On June 2, 2019, Mann asked Hernandez, who by that point was living at Timothy Hill Children’s Ranch in Riverhead, to meet him at a “sandpit” less than a mile from his house, where he waited for him with duct tape and a baseball bat, he admitted during his change of plea hearing in March. Mann tied the tape around Hernandez’s ankles, wrist and face and struck him repeatedly in the head and body.
Hernandez’s lifeless body was dumped into a previously dug hole and covered with debris, where it remained until March 15, 2020, when Mann returned to dig it up, he admitted. Mann packed Hernandez’s remains first into plastic bags and then a bin, moving them to his next door neighbor’s property on Jay Road, where they were found that day, more than nine months after the murder.
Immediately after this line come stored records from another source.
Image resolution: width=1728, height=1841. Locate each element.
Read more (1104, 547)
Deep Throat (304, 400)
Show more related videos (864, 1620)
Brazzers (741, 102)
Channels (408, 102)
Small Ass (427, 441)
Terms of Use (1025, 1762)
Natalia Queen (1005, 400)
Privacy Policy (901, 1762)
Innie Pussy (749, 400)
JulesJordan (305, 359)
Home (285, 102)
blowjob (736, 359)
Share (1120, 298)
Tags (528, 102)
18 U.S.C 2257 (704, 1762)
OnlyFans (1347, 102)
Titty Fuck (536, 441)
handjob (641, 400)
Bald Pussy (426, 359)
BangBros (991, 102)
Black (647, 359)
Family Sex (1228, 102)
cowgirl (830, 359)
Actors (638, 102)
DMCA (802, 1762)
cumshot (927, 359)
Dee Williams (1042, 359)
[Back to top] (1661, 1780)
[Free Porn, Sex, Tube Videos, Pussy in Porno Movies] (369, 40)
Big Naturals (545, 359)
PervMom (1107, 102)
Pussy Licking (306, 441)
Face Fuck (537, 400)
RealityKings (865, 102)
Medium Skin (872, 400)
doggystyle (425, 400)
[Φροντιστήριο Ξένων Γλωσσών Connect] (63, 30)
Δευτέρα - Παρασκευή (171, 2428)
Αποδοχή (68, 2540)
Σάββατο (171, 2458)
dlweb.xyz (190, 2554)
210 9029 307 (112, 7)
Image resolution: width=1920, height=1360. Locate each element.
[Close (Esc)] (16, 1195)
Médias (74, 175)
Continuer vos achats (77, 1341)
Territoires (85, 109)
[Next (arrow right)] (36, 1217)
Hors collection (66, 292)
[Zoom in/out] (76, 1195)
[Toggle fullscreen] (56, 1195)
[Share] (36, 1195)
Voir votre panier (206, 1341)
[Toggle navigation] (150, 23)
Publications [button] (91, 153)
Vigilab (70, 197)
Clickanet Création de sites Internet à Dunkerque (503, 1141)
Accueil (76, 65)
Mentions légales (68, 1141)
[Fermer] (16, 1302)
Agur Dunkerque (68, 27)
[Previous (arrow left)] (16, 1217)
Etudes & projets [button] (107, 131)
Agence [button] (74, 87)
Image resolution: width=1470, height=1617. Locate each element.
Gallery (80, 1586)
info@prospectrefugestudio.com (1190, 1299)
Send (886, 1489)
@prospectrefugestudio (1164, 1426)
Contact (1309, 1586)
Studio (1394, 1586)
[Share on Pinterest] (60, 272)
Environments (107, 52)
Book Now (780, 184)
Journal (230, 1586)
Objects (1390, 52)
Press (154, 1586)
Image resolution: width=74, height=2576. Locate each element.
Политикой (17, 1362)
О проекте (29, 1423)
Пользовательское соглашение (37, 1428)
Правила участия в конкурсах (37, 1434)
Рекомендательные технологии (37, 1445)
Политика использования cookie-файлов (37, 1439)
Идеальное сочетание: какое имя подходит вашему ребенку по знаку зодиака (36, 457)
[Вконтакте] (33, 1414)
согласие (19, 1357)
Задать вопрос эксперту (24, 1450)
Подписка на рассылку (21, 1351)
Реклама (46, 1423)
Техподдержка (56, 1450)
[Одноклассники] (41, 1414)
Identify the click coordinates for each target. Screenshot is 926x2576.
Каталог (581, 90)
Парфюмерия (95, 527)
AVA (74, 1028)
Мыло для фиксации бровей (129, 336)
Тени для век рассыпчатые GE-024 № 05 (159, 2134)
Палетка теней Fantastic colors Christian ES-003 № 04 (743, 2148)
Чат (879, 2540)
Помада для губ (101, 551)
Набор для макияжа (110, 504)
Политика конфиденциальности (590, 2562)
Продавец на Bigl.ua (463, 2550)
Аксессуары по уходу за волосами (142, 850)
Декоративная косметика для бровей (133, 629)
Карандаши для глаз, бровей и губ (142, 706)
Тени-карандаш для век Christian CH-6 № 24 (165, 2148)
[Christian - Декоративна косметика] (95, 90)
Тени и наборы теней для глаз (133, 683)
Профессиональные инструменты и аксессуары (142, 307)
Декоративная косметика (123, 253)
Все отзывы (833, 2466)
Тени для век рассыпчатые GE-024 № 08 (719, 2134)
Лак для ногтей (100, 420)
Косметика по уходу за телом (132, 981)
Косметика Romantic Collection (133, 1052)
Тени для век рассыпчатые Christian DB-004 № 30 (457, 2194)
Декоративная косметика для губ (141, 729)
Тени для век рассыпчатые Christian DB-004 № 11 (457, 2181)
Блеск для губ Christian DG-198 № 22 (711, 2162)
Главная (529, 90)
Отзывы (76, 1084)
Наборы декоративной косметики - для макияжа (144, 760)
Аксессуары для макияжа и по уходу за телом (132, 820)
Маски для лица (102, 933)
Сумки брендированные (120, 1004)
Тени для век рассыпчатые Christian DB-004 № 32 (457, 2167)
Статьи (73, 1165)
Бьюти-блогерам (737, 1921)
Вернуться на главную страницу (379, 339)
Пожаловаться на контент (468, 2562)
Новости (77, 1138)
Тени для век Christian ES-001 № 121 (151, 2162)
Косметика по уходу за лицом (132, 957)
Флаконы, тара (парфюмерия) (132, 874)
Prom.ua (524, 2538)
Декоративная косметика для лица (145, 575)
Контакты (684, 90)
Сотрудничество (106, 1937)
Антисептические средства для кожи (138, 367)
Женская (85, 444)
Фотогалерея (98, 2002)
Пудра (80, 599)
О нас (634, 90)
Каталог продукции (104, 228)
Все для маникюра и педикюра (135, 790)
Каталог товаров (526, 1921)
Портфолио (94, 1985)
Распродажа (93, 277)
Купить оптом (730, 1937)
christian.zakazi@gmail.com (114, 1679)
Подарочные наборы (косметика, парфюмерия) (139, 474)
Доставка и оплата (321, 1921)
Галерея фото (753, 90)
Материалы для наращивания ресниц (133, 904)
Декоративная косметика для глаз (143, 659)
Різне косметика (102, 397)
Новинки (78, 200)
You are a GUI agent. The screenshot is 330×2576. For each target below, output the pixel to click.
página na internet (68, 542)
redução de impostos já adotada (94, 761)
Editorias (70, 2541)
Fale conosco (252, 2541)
Schroeder said Mann dumped the remains on his neighbor’s property with the hope the neighbor would be blamed.
Suffolk Police homicide detective Mike Repperger pieced the case together over the next two years, Schroeder said. The big break came 11 months into the investigation, when Repperger was able to lift a fingerprint off a piece of duct tape. Police eventually identified Hernandez as the victim and Mann was charged with second-degree murder in June 2022.
“We hope this plea and sentence serves as some measure of justice for Henry Hernandez and his family,” Suffolk County District Attorney Ray Tierney said in a statement. “This is a truly heartbreaking and horrific case.”
Mann, who was supported at sentencing by his father and a grandmother, thanked Senft for a sentence that will afford him a second chance at life.
“I will become a functioning member of society,” he assured the judge.
Senft said the time Mann spends behind bars can be used to improve his life and to think about where he could have ended up had he chosen not to seek revenge on Hernandez.
“You can write the next chapter in your life,” the judge told Mann.
Defense attorney Matthew Rosenblum, who was assisted by attorney Rudolph Migliore, said he’s confident his client will make the most out of his opportunity.
“It happened. There’s no excuse,” Rosenblum said. “It’s hard to be thankful, and it wasn’t an easy negotiation, but in the end, the system worked here.”